Star Trek: The Animated Series
One of the remarkable things about the 1973 series Star Trek: The Animated Series was how comparatively dynamic it made 1966's original Star Trek look. Filmation, the animation house behind Fat Albert And The Cosby Kids and The Archie Show, outdid itself with ambitious, elaborate painted backgrounds and alien character designs that outstripped the live-action Trek, and the series still looks fairly good when everyone's standing still, declaiming their lines in typical Trek fashion or examining stunning alien vistas. But whenever the characters actually move, the stiff, repetitive action shows its age, and the already simple human character designs start to look like cardboard cutouts. Possibly as a result, the show tends to be talky and static, with even more talking, posing, and thoughtful reflecting than the first Trek, and fewer of Captain Kirk's shirt-rippin', monster-wrasslin', alien-romancin' adventures. As a result, the animated series, ostensibly made for kids, often feels more adult than the live-action version.

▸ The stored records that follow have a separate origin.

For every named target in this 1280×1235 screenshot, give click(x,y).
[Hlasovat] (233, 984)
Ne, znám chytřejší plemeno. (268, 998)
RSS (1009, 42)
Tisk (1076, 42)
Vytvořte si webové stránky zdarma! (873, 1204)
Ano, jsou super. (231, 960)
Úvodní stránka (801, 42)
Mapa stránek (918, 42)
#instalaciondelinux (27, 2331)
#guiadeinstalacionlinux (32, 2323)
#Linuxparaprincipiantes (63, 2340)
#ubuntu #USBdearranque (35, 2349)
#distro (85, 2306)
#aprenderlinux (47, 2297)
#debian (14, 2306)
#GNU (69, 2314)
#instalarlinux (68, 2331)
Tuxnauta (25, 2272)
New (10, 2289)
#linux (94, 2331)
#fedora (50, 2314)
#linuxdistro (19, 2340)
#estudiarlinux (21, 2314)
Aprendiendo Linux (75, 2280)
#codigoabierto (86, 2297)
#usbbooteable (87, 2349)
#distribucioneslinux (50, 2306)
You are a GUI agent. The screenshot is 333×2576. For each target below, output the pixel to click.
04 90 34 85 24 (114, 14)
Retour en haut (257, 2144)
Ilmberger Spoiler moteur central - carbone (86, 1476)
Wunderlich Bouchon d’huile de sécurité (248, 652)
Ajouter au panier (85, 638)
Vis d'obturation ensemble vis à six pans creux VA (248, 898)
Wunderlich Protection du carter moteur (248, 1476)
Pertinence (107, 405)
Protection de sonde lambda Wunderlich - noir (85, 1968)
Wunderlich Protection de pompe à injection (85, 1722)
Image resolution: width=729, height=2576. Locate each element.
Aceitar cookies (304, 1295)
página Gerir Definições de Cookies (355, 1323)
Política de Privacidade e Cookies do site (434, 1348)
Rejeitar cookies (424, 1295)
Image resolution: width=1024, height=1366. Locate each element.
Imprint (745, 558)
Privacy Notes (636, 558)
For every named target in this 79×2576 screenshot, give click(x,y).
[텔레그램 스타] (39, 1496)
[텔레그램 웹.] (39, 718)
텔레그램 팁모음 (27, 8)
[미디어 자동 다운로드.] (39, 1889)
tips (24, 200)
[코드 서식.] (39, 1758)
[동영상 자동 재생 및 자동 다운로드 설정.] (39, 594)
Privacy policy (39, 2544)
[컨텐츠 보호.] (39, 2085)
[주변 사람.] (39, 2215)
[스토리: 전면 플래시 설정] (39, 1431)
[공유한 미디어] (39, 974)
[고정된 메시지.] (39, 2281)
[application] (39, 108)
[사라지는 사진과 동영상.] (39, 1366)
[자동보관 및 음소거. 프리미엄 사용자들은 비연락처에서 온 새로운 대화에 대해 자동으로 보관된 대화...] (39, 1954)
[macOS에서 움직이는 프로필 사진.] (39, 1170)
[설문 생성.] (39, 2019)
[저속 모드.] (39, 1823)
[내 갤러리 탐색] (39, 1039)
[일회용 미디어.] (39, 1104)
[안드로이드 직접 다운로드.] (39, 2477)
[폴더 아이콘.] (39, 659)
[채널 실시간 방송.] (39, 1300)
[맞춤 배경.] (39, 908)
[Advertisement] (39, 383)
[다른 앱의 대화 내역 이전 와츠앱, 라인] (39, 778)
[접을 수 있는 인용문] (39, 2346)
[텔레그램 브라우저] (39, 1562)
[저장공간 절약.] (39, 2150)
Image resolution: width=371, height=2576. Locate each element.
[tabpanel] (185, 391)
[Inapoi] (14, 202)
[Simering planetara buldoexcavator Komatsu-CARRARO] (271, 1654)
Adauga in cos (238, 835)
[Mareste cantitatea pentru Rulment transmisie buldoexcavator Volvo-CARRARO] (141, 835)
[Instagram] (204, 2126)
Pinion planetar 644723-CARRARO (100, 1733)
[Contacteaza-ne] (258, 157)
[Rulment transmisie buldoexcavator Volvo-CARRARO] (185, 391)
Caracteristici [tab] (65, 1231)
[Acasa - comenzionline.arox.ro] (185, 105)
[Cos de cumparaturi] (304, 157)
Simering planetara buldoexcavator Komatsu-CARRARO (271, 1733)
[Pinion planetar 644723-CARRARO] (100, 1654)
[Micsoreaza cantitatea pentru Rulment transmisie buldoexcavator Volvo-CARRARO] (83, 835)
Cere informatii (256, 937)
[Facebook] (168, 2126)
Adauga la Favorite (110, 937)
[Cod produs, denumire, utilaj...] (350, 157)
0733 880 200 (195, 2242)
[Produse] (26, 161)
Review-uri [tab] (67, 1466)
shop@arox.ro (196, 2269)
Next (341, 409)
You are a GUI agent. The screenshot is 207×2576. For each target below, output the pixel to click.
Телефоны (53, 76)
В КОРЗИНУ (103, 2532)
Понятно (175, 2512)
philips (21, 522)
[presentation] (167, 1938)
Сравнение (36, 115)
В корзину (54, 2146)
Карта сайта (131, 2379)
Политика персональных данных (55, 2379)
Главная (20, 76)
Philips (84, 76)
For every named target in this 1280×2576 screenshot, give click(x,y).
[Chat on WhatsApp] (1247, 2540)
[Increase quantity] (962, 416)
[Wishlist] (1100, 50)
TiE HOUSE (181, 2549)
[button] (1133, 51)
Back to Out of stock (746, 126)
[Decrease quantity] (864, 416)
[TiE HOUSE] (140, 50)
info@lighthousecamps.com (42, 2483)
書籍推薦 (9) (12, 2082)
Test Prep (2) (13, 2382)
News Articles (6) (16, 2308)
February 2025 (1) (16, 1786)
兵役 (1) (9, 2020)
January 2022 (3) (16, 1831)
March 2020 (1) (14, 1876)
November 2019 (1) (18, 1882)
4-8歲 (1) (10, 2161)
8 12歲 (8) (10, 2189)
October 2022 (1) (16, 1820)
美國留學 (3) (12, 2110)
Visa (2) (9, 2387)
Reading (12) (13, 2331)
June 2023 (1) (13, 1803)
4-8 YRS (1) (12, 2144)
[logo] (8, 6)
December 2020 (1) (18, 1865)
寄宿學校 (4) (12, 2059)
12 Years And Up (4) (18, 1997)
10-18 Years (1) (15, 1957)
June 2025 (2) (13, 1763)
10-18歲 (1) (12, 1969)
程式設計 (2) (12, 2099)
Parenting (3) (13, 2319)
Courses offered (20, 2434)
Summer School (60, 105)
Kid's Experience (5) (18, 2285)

Thanks to a convenient Hollywood writers' strike, which shut pros out of live-action but let them work in animation, The Animated Series scored scripts from many of Trek's original writers, which gives the two series a strong sense of continuity. ST:TAS' 22 episodes repeatedly return to established Trek settings and stories, with tribbles, intergalactic con man Harry Mudd, Spock's father Sarek, and the Guardian Of Forever all putting in appearances. And virtually all of the original show's cast—William Shatner, Leonard Nimoy, et. al.—returned to reprise their characters, who continue to cross the universe, meeting new races and dealing with unexpected phenomena.
In 1975, at the end of its second and final season, ST:TAS won a Daytime Emmy for "Outstanding Children's Series." By that time, it had loosened up a little, with the character banter that's missing from the painfully grave initial episodes re-emerging. TAS still feels even stiffer and more self-important than Trek, hard as that may be to believe. But it also feels more thoughtful, and less beholden to the prime-time need for scantily clad space chicks and two-fisted action. It's Trek's first baby step away from the 1950s' babes-and-BEMs mentality, and while the show frequently stumbles in the process, it still gains new ground.
Key features: Informative writer audio commentaries and often-inane Pop-Up Video-style "text commentaries" on some episodes; a chatty, smug making-of with some of the original writers and crew.